EDF SA, R&D Division
Dr. Patrick Bangert
algorithmica technologies GmbH
In a nuclear power plant, if the vibration of the turbine axle exceeds a certain limit, we speak of a vibration crisis.It does not represent a real damage but it could, if left unchecked, lead to a major failure. The exact cause of the problem is not precisely identified at present but it always occurs during the same conditions of vacuum pressure and power, two essential measurements on the plant.
Figure 1: This is the vibration of one bearing over time. The horizontal line is the limit for the vibration crisis, i.e. if the vibration measurement exceeds this limit, we speak of a crisis. It will be our goal to detect such events. The plot represents 35 days.

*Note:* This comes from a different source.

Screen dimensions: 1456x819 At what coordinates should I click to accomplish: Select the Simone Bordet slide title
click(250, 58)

This study concerns itself with the prediction of future vibration crises and not with determining the mechanism that causes such vibrations. If one could know hours in advance that a crisis will happen, this would help operators to alleviate it: The plant can be regulated into a state more conducive to controlling the impending crisis.

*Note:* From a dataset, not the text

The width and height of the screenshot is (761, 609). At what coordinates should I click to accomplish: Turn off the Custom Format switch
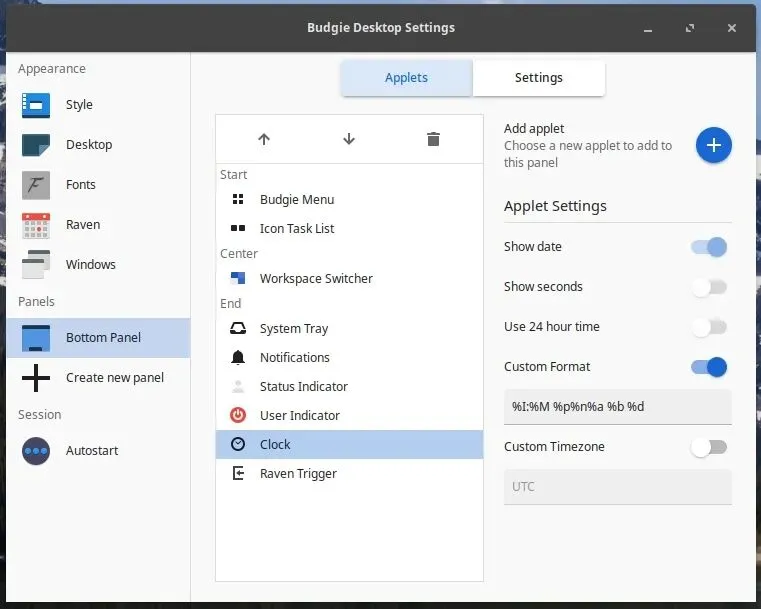pyautogui.click(x=709, y=367)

For each of the five bearings that our turbine model has, we have one vibration and two metal pad temperatures. Then we have the steam pressure at several points in the process, the axial position of the turbine shaft, the rotation rate, the active and reactive power produced, and one temperature on the oil circuit. This information is sampled once every ten minutes for five months in order to generate the model and learn the signs of an impending vibration crisis. The dataset contained several examples of such crises so that effective learning was made possible.
After the model was prepared, it was applied to a new dataset from a different power plant. Figure 1 displays data from this new dataset that was only 35 days in length as opposed to the five months used for training. The first 20 days of data were used to let the model adjust to the fact that the data came from a plant it had not previously seen – demonstrating that the algorithm is capable of adjusting the model to modifications in behavior. Then the model predicted the remaining 15 days, yielding figure 2 in which the known data is in gray and the prediction in black. We observe that the model correctly predicts the next vibration crisis but misses the one after that.
From a variety of examples like this, we have observed that a correct prediction of a vibration crisis can be made up to three days in advance. As the actual physical cause for the crisis is unknown, we do not know where this limit of three days comes from but the cause-effect mechanism is apparently not visible sooner than that.
Figure 2: The measurement data from figure 1 is in gray. The line in black is the prediction after the initial model adjustment. The first vibration crisis is predicted correctly while the second is missed.
We have made 6 such predictions in a double blind study and have correctly predicted 5 vibration crises from among the 6 cases. The model is thus quite successful in being able to predict the future occurrence of a crisis. This is the case even though the specific causal mechanism remains under investigation. The model could be improved if the problem would be better understood so that the data can be more properly prepared.